The Bible itself is full of verses and stories about not being afraid.
Yet, fear is the most prominent emotion for many of us. It’s so engrained in our subconscious that we’re blissfully unaware of it.
Fear of the other is a regrettable characteristic for many in the church today. Despite the examples that Jesus set where he constantly and frustratingly for the religious elite, spent time and energy with the very people who were believed to corrupt everything. The very people that were set on the destruction of His faith.
He spent time with Roman Tax collectors, he healed Roman soldiers kids, He rebuked the religious for attacking a prostitute. And, He never went to Church.
When our goal as Christians is to get to Heaven and to avoid anything, be it movies, music, tv etc that could get into our minds and corrupt us, our reactions should not be that surprising. But this is not a life of freedom and is simply another version of legalism.
That’s all very well you may be thinking, but what if this stuff does seep in and change us. This still doesn’t negate the question of why we’re afraid that will happen.

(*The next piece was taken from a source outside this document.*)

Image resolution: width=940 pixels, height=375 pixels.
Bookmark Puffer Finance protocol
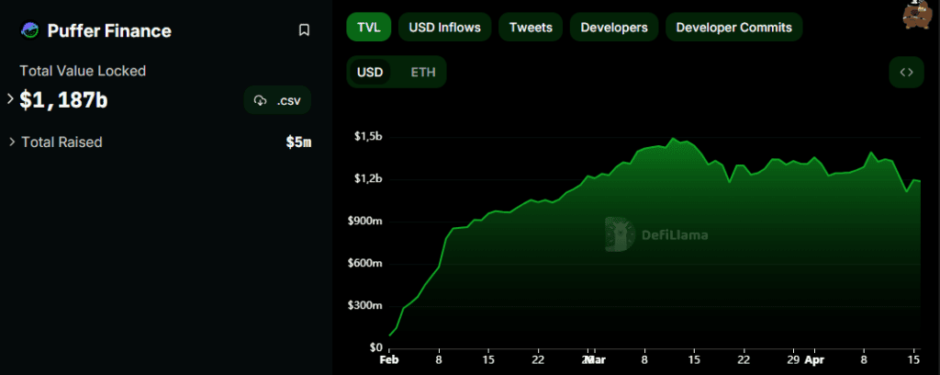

Things like meditation and yoga, which have been taken up by many in the church and have helped develop their spirituality and faith are seen as dangerous. The risk of becoming possessed by something dark is real, we’re told. Yet, what does this tell us about our belief in God and His power? That if we exercise or if we close our eyes and be still, He is powerless to the Devil?

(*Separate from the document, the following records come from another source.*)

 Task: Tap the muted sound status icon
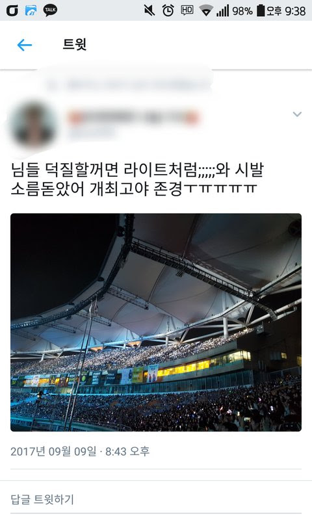(x=150, y=10)
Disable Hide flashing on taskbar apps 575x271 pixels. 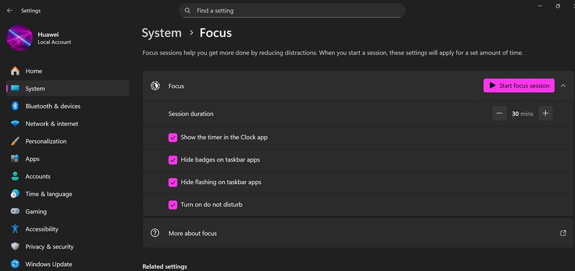tap(173, 182)
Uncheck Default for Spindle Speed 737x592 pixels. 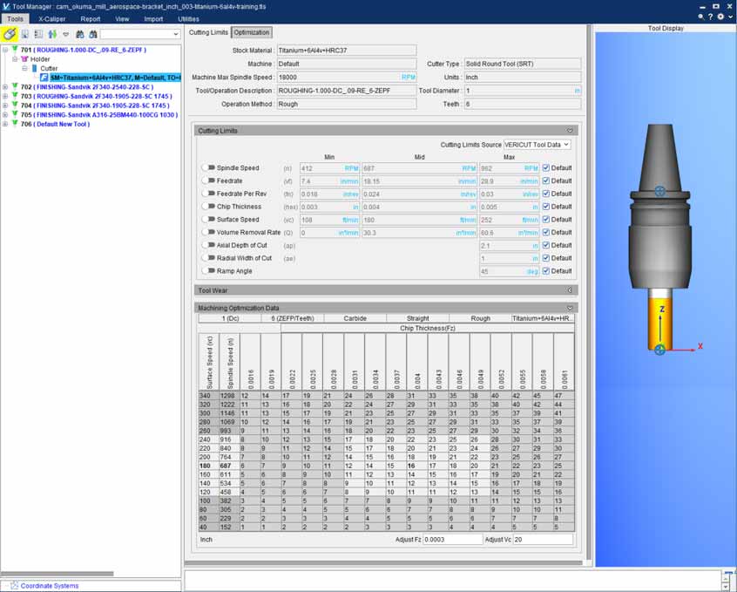[546, 168]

I think most of us would consider this kind of ridiculous. But it’s a belief that is pervasive to many.
The purpose of being “set apart from the world” is not one where we try and shelter ourselves from anything that we decide is harmful. Being set apart means we have an alternative that is better.
If we don’t like the way relationships are portrayed in the Fifty Shades series, we can’t complain unless we’re offering a better way of discussing relationships and sex.

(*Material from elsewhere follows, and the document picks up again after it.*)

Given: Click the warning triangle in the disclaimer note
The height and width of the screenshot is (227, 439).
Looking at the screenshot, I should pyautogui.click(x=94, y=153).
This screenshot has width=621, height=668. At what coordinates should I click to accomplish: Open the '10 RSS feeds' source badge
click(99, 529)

If we’re afraid of how God is depicted in the Shack, we need to ask ourselves why do so many resonate with the view it does portray, and why is the story we’re telling not helping more people find meaning in life, including all the joys and suffering it allows.
Christianity’s view of itself is often that we are on the winning side. But when you are the winner, you don’t need to constantly defend yourself. You don’t need to keep attacking. You don’t need to keep justifying. You’ve won.
If only there were some topical example I could use.
This is why we do not need to be afraid of movies or books or comedy or cartoons or music or anything else. Maybe these things are gifts that allow us to go deep and question the doubts we have about who God is to us. Is he a God that is afraid or one that doesn’t need to cower?
We attack because we feel threatened, not because we are strong. We attack because we doubt, not because we’re sure we’re right. We stop dead at criticizing without offering anything better because we’re not really sure there is anything better.
Only when we’re honest about this are we able to actively engage with the world from a place that desires to offer Hope and Love and something different. Because we’re actually experiencing it ourselves for once.
That is the true message of Christianity. A gift that is not ours to hold onto to solidify party lines or denominational differences or borders, or even to close ourselves off to that which frightens us.
A gift that is only useful when we engage with the world. Not because we want to save it, but because we are it.
So you’re safe. The devil won’t get you.
Until the Love Wins movie comes out that is.
I Follow your stuff Paul, but honestly your logic/reasoning or whatever you want to call it in this and other posts is embarrassingly shallow, and staggeringly dumb.
In that case, I appreciate you coming back again and again, even more. Thanks for reading.
Thanks for the graceless, arrogant, ignorant, Trump-like response Paul, ironic seeing as you seem to elevate grace and love so much.
Stuart, I’m not sure exactly how you would like me to respond. Do you want me to be pissed at you, because I’m not going to be.